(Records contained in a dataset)
☆ ☆ ☆
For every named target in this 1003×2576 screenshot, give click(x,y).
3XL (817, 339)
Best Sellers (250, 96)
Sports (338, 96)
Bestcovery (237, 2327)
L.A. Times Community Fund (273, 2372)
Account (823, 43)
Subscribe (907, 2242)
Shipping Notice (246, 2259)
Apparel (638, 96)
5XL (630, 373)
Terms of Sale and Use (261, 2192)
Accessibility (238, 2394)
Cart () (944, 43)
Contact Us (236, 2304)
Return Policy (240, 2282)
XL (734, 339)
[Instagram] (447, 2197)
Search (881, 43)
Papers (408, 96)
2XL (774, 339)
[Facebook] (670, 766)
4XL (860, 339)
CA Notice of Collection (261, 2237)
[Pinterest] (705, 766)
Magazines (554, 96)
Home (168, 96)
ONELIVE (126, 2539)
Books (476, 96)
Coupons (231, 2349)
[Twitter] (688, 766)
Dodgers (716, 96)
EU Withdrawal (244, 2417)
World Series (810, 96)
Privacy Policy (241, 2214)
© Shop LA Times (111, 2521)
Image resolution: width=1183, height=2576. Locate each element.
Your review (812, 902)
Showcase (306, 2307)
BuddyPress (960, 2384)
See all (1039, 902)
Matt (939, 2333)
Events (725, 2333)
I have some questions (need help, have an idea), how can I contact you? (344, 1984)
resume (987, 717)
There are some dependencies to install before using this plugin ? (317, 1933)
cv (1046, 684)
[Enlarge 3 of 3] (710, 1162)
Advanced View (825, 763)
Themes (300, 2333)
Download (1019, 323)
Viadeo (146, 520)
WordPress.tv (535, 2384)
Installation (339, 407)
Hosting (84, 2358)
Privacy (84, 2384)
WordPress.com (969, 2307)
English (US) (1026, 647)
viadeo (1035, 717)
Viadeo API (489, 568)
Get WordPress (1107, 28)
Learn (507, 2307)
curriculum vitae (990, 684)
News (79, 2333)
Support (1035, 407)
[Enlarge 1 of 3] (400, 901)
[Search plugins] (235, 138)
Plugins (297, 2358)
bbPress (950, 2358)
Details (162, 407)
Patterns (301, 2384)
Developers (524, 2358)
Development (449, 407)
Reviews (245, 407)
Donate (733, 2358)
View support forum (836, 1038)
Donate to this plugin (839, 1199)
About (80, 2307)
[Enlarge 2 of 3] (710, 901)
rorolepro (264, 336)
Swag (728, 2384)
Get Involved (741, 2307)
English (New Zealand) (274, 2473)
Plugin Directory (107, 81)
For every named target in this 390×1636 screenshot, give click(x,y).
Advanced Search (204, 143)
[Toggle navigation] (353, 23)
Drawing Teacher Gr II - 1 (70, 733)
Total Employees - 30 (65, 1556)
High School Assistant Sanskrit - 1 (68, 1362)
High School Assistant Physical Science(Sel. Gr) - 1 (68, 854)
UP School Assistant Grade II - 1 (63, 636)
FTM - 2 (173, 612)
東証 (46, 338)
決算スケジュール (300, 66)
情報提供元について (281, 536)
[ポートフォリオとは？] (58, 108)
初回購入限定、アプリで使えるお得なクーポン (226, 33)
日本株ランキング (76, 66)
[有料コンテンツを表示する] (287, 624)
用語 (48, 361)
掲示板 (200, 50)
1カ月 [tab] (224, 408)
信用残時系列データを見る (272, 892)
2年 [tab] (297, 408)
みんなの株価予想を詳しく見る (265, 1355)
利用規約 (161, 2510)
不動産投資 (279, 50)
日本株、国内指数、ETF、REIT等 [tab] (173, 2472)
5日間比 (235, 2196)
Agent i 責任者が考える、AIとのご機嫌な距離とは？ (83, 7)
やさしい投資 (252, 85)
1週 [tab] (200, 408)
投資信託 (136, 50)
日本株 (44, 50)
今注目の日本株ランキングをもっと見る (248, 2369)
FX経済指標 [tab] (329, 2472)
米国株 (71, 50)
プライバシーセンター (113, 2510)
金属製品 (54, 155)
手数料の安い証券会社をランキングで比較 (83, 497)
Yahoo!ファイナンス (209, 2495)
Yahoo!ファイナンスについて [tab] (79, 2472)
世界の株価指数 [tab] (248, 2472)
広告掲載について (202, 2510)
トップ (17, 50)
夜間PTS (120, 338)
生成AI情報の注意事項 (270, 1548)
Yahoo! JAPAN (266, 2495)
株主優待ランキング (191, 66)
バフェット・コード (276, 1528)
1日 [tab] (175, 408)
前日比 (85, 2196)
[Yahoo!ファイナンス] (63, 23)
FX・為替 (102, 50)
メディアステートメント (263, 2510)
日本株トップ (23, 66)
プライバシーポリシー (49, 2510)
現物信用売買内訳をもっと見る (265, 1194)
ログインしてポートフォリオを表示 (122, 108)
☆ ☆ ☆
**THE TASK:** Transcribe exactly, and only, the lines from the opening line of the records through the line containing "Contact Us (236, 2304)".

**ANSWER TO THIS PROBLEM:**
For every named target in this 1003×2576 screenshot, give click(x,y).
3XL (817, 339)
Best Sellers (250, 96)
Sports (338, 96)
Bestcovery (237, 2327)
L.A. Times Community Fund (273, 2372)
Account (823, 43)
Subscribe (907, 2242)
Shipping Notice (246, 2259)
Apparel (638, 96)
5XL (630, 373)
Terms of Sale and Use (261, 2192)
Accessibility (238, 2394)
Cart () (944, 43)
Contact Us (236, 2304)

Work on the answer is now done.